THE PHENOMENAL RISE of spectator sports played by an army of professional sportsmen has changed the nature of the activity – from simple enjoyment of the game to an obsession for winning. The Olympic motto of going “faster, higher & stronger” seems paramount with a premium on winning medals. To quote a well-known American football coach, “Winning is not everything; it is the only thing!”
It is, therefore, not surprising that well-known sportsmen have been caught ingesting performance-enhancing drugs to improve their performance. Being paid enormous salaries they have to “perform”, although the consequences of being detected have been painful.
Recent incidents between schools remind us that we have strayed from the chief purpose of sporting activity – to enjoy playing the game while building physical fitness and forming lasting friendships, and where winning and losing are relatively minor considerations. The days when players shook hands even after a bruising match seem to be over.

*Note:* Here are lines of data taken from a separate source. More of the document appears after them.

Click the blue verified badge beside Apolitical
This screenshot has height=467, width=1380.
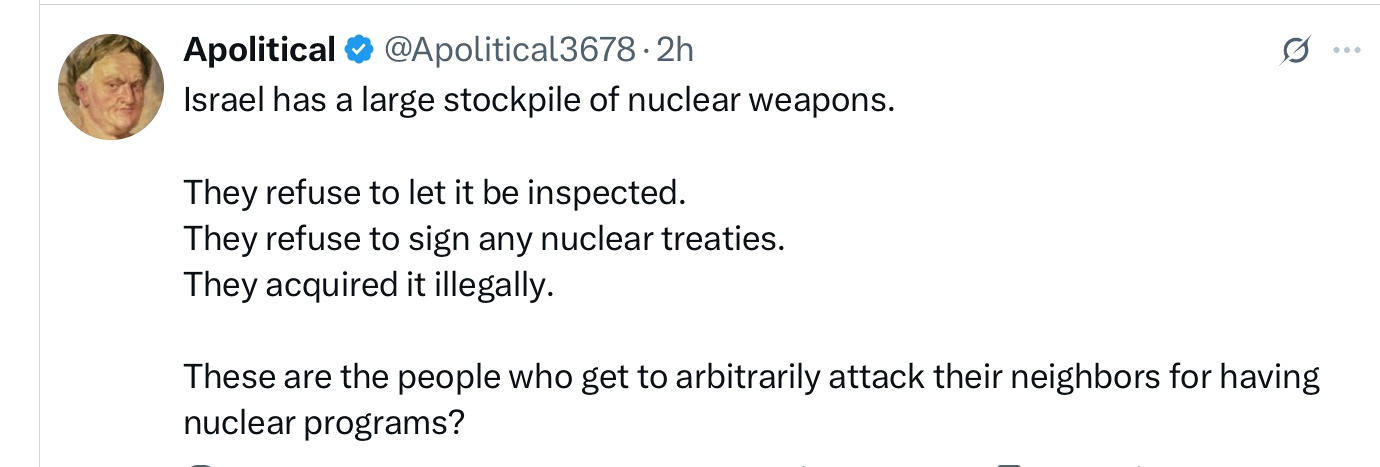(359, 49)
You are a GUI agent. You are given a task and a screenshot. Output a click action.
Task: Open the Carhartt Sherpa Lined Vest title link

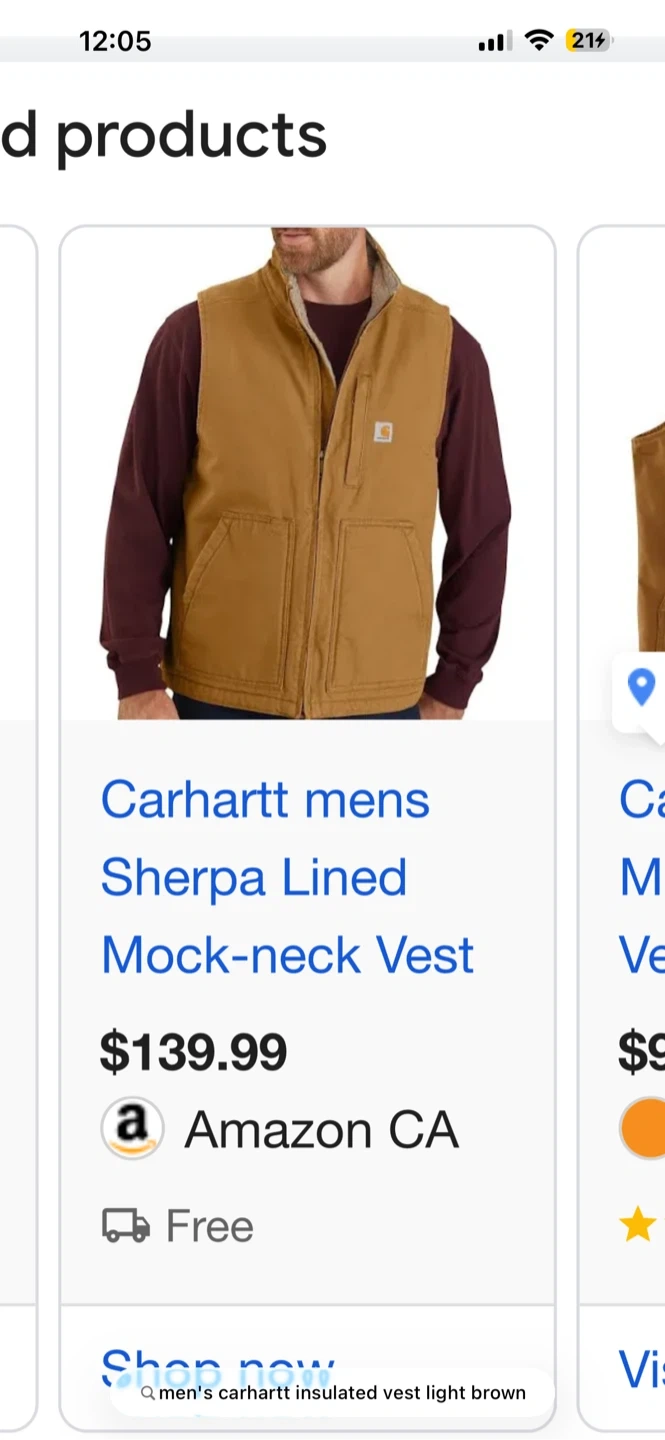(x=287, y=877)
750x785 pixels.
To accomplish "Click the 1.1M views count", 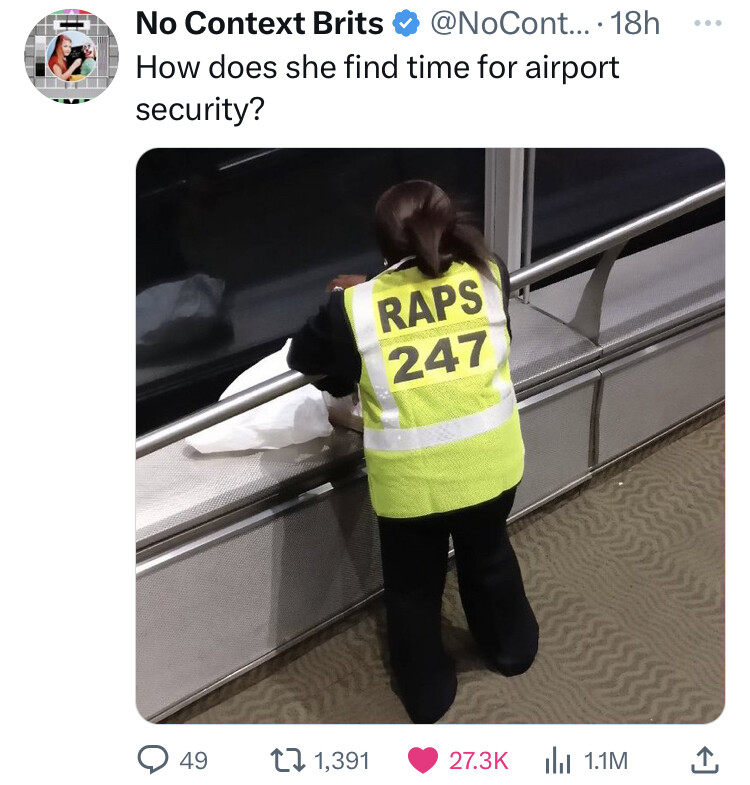I will (x=606, y=760).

We can accept this state of affairs philosophically, and say that this is a natural human development; or we may question the shift to a value system that accepts no losers.
In a world that is obsessed with success and looks down at failure in everything from business to education, from sports to entertainment, it may be time to reflect on its wider implications for human life. If we want to win at all costs, and we “take no prisoners”, then the cost may be too high and the law of the jungle may have taken over. In this scenario, can we honestly say that mankind is truly “civilised”?
More to the point, can we honestly claim to live a Christian life when our psychological well-being depends on always winning, whatever the cost? Is there really no room for losers? Perhaps it is time we took a closer look at our attitudes towards a perennial problem before we become inured to the tyranny of winning.